- Directed by: George Marshall
- Written by: Play: Jesse Lasky Jr. Gladys Unger Screenplay: Lou Breslow Edward Eliscu
- Produced by: John Stone
- Starring: Alice Faye Bebe Daniels
- Cinematography: L. William O'Connell
- Edited by: Alex Troffey
- Music by: Oscar Levant
- Production company: Fox Film Corporation
- Distributed by: 20th Century-Fox
- Release date: November 1, 1935;
- Running time: 66 minutes
- Country: United States
- Language: English

= Music Is Magic =

1935 film

Music Is Magic is a 1935 American musical film directed by George Marshall and starring Alice Faye and Bebe Daniels. It is based on a play by Jesse Lasky Jr. and Gladys Unger. The film was Daniels' last American screen appearance.

==Plot==
Diane De Valle is an aging theatre actress who can't deal with getting older. Trying to hide it, she has to come to terms she is being replaced by a younger actress.

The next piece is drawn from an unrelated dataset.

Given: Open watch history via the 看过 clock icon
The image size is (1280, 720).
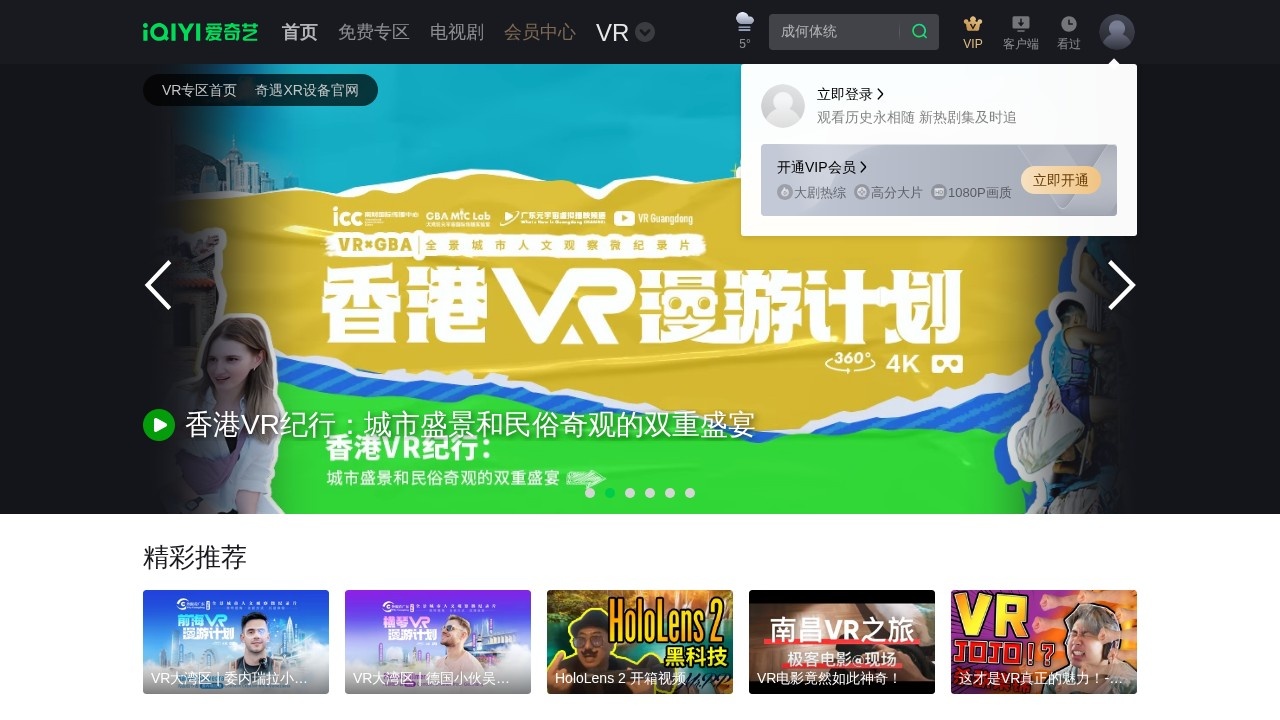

She has to defeat the much younger Peggy Harper for a role of a young woman in an upcoming stage production.

==Cast==
- Alice Faye - Peggy Harper
- Bebe Daniels - Diane De Valle
- Ray Walker - Jack Lambert
- Frank Mitchell - Peanuts Harper
- Jack Durant - Eddie Harper
- Rosina Lawrence - Shirley De Valle
- Thomas Beck - Tony Bennett
- Hattie McDaniel - Amanda
- Arline Judge - Theatre Customer (uncredited)

==Soundtrack==
- Honey Chile
  - by Oscar Levant and Sydney Clare
  - Sung by Alice Faye
- Love is Smiling at Me
  - by Oscar Levant and Sydney Clare
  - Sung by Alice Faye
- Music Is Magic
  - by Arthur Johnston and Sydney Clare
  - Sung by Alice Faye
- La Locumba
  - by Raoul Julien and Sydney Clare
  - Sung by Alice Faye

==Reception==
In their December, 1935 edition, Modern Screen gave the film a one-star review saying "the results are not so good." Although not mentioning the star, Alice Faye, the reviewer commented on some of the other cast members, saying Ray Walker "does a good job", Frank Mitchell and Jack Durant "do some of their noisy cutting up", Luis Alberni provides "the real laughs" and Bebe Daniels’ "deft impersonation (of a movie star who has seen better days) should cause many a lady about town to wince."